Chaque salarié bénéficie d'un entretien professionnel organisé tous les 2 ans consacré à ses perspectives d'évolution professionnelle, notamment en termes de qualification et d'emploi. Il se substitue à l'entretien de seconde partie de carrière et à l'entretien professionnel prévu par l'article 12 de l'accord de branche du 29 mars 2005.
Chaque salarié est informé de ce droit lors de son embauche dans le contrat de travail. Les entreprises de la branche veilleront aussi à en faire état dans le livret d'accueil remis au salarié au moment de son intégration ou par tous moyens de communication interne formalisé.

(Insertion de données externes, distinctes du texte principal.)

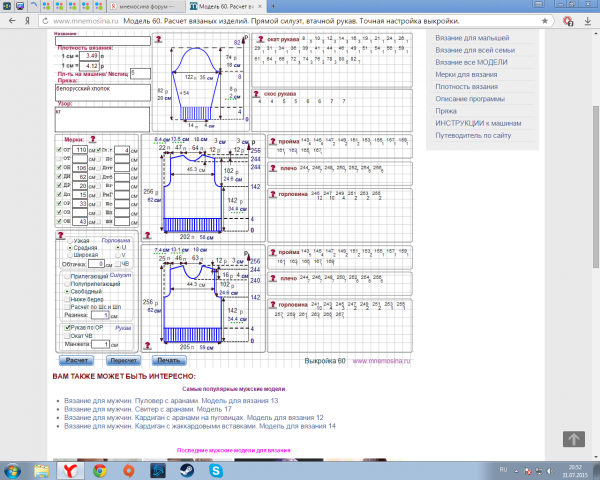Enable the Ниже бедер checkbox
The width and height of the screenshot is (600, 480).
click(68, 298)
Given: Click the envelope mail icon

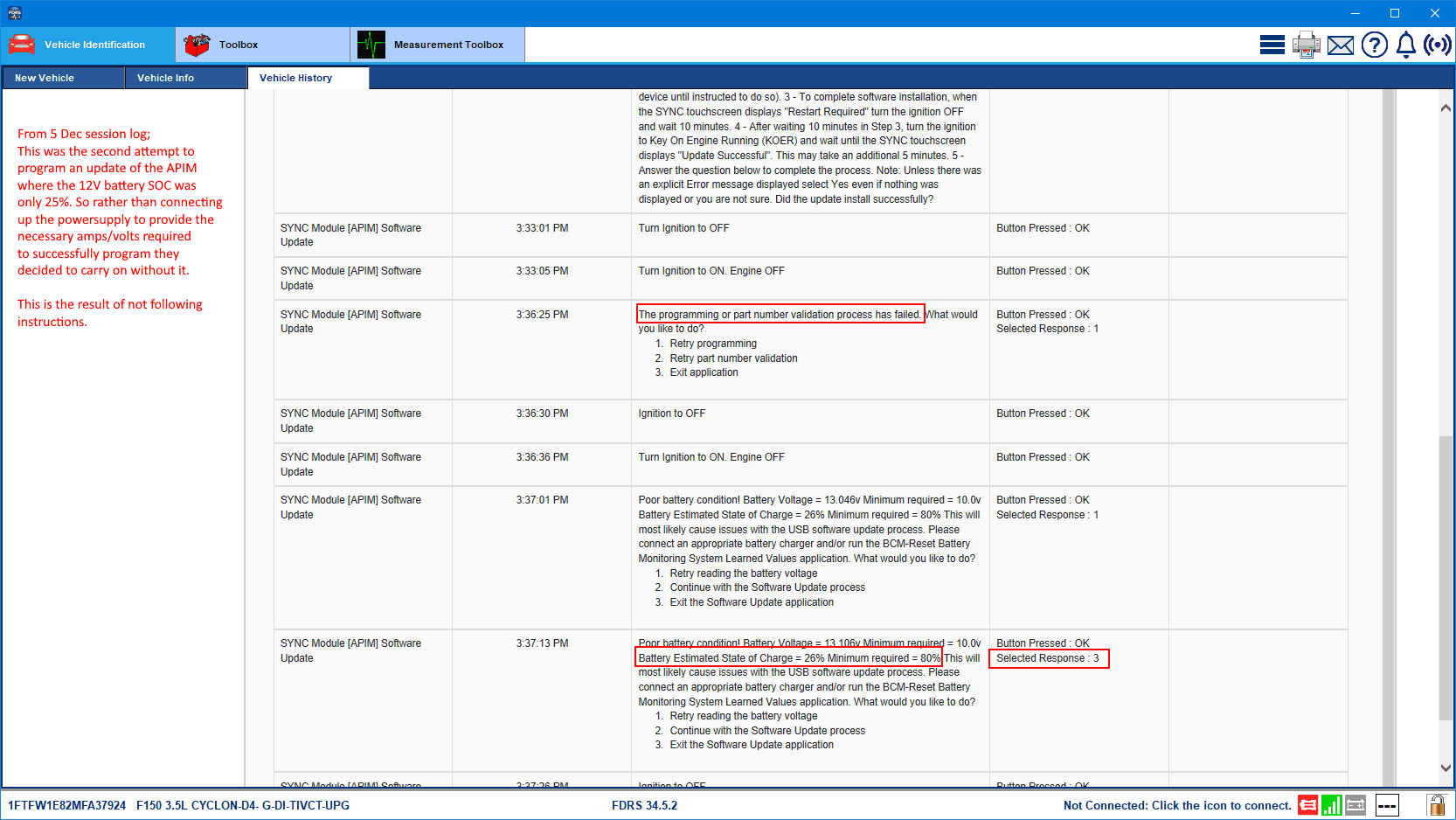Looking at the screenshot, I should (1340, 45).
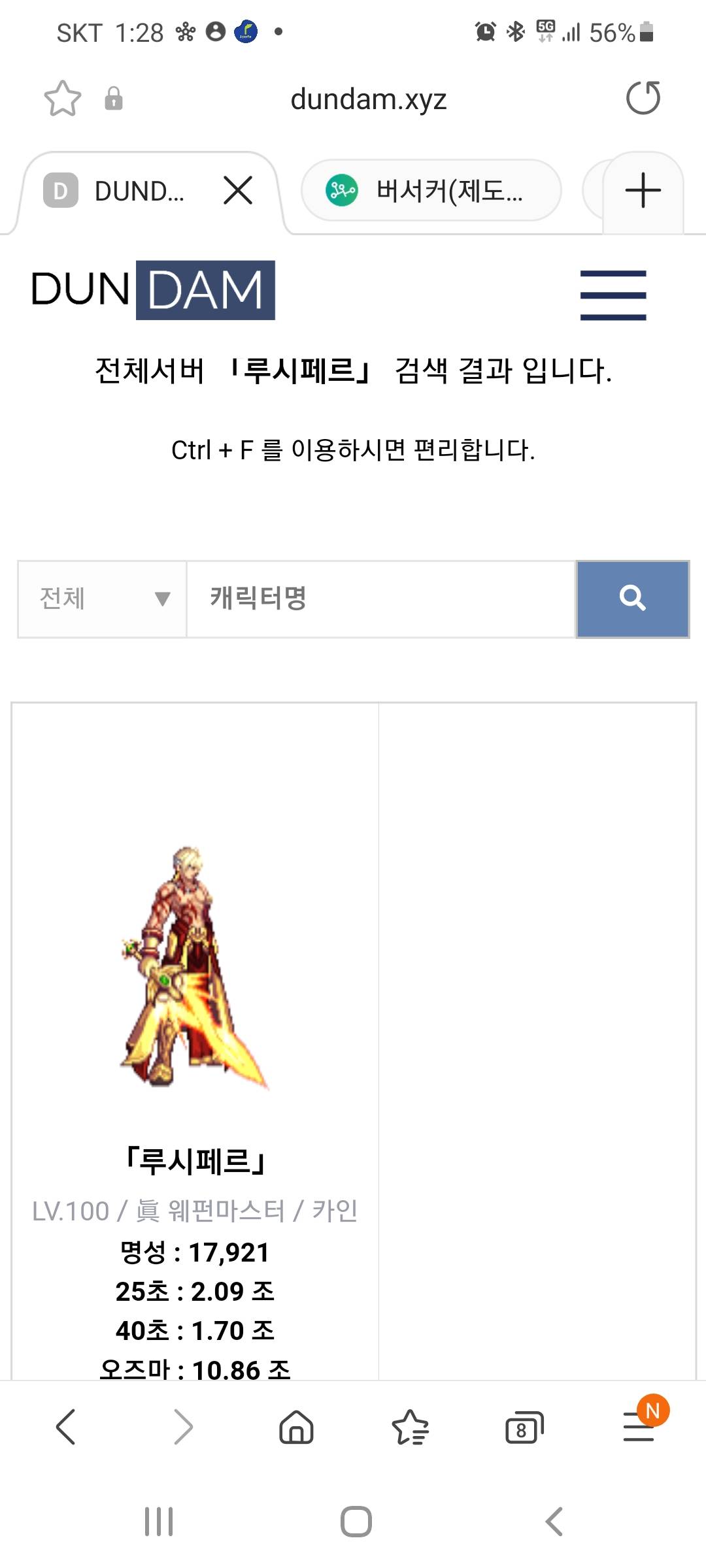Open the DUNDAM hamburger menu
Viewport: 706px width, 1568px height.
[613, 295]
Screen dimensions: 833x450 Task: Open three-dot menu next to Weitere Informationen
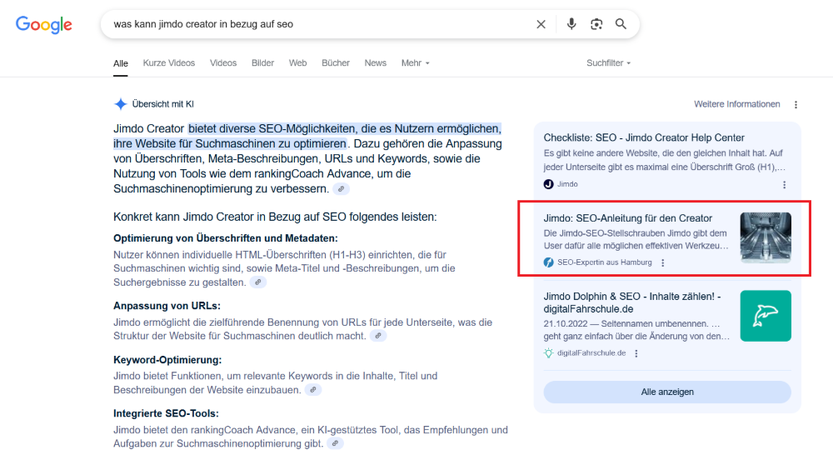click(x=796, y=105)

Cette information devra également être donnée aux salariés déjà présents dans l'entreprise par tous moyens.
Pour les salariés déjà en poste, les entreprises de la branche organiseront le premier entretien avant le 7 mars 2016.
Cet entretien sera aussi systématiquement organisé à l'issue des périodes de suspension du contrat de travail visées à l'article L. 6315-1, I, alinéa 2, du code du travail.

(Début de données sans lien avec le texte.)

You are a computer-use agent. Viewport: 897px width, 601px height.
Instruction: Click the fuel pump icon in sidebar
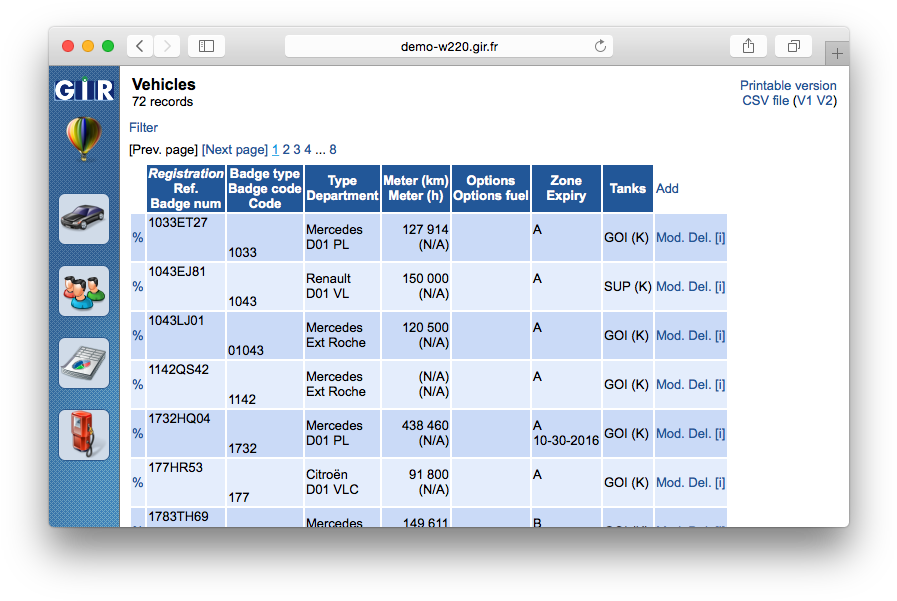[84, 435]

Cet entretien, qui ne doit pas porter sur l'évaluation professionnelle des salariés, a pour objets de :
– recenser les compétences professionnelles et les qualifications du salarié ;
– faire le point sur les projets professionnels du salarié ;
– faire le point sur le projet de l'entreprise en lien avec l'emploi du salarié ;
– dresser les perspectives d'évolution professionnelle du salarié.

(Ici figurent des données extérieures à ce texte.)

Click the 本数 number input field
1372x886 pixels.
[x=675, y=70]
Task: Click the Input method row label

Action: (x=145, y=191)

Pourront être abordés au cours de cet entretien l'évolution salariale ou professionnelle du salarié en lien avec le projet professionnel et le parcours de formation envisagé :
– est un indice objectif d'une évolution salariale : dans le cas où le salarié, dans un délai de 1 an à l'issue d'une formation permettant au bénéficiaire d'acquérir un diplôme, un titre à finalité professionnelle ou un certificat de qualification professionnelle établi par la CPNEFP, enregistrés dans le répertoire des certifications professionnelles (RNCP) et figurant dans la classification, accède aux fonctions disponibles correspondant aux connaissances acquises ;
– sont des indices objectifs d'une évolution professionnelle : le changement du coefficient et/ou de poste.
Un compte rendu de cet entretien sera établi et signé des deux parties.
Tous les 6 ans, cet entretien professionnel fait un état des lieux récapitulatif du parcours professionnel du salarié. Cette durée s'apprécie par référence à l'ancienneté du salarié dans l'entreprise. Cet état des lieux permet de vérifier que le salarié a, au cours des 6 dernières années :
– bénéficié de tous les entretiens professionnels ;
– suivi au moins une action de formation ;
– acquis des éléments de certification par la formation ou par une validation des acquis de l'expérience ;
– bénéficié d'une progression salariale et/ou professionnelle.
En cas de non-réalisation des entretiens et de non-réalisation d'au moins deux des trois mesures précitées, les salariés des entreprises d'au moins 50 salariés bénéficieront de l'abondement prévu par les dispositions de l'article L. 6323-4 du code du travail et rappelé à l'article 5 du présent accord.